NEW YORK – An American student extradited from London on charges that he provided Al Qadea fighters with equipment to attack U.S. soldiers is an activist, not a terrorist, his lawyer said Tuesday after the man pleaded not guilty.
"These charges are unfounded," the lawyer, Sean Maher, told reporters.
Syed Hashmi, a 27-year-old former New York resident, was the first terrorism suspect extradited to the United States by British authorities. He arrived shortly before midnight Friday to face a May 2006 indictment.
On Tuesday, Hashmi smiled at a dozen family members and friends as he was led out of the courtroom. He will be detained pending a bail hearing scheduled for Friday.
"He is not a terrorist. He is an academic. He's been a political activist," his lawyer said.
Maher said Hashmi has been outspoken at rallies, mostly in the United States, about his views opposing some U.S. policies, though he would not be more specific.
Prosecutors accuse Hashmi, who was born in Pakistan and is also known as "Fahad," of supplying unspecified equipment for Al Qadea "to fight against United States forces in Afghanistan."
Maher said he had not seen the government's evidence but believed the equipment was "glorified camping equipment" including sleeping bags and goggles.
Before Hashmi was arrested June 6 as he boarded a flight to Pakistan at Heathrow Airport, he had lived in Britain for three years. He opposed extradition, but the British High Court ruled against him in March.
If convicted, he could face up to 50 years in prison.
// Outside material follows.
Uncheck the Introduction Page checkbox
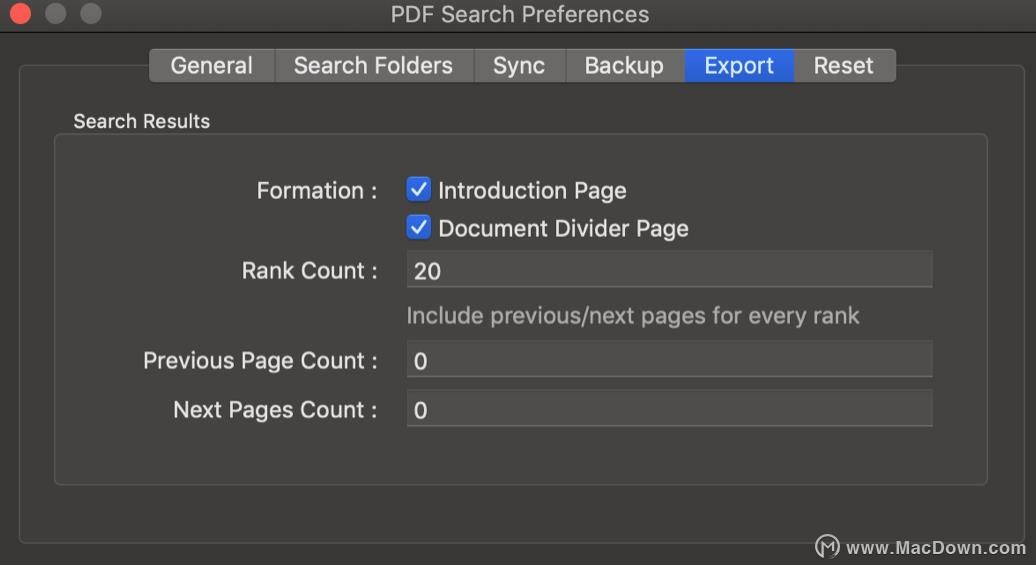pyautogui.click(x=418, y=190)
Among charges in the three-count indictment was the top count of conspiring to contribute funds, goods or services to the terrorist group.
Law enforcement officials have said Hashmi was associated with another Queens man, Mohammed Junaid Babar, who pleaded guilty in August 2004 to smuggling night-vision goggles, money and military supplies to an Al Qadea official establishing a "jihad training camp" in Pakistan.
The Hashmi indictment mentioned the prior arrest of an unidentified co-conspirator, which Maher said he believed referred to Babar.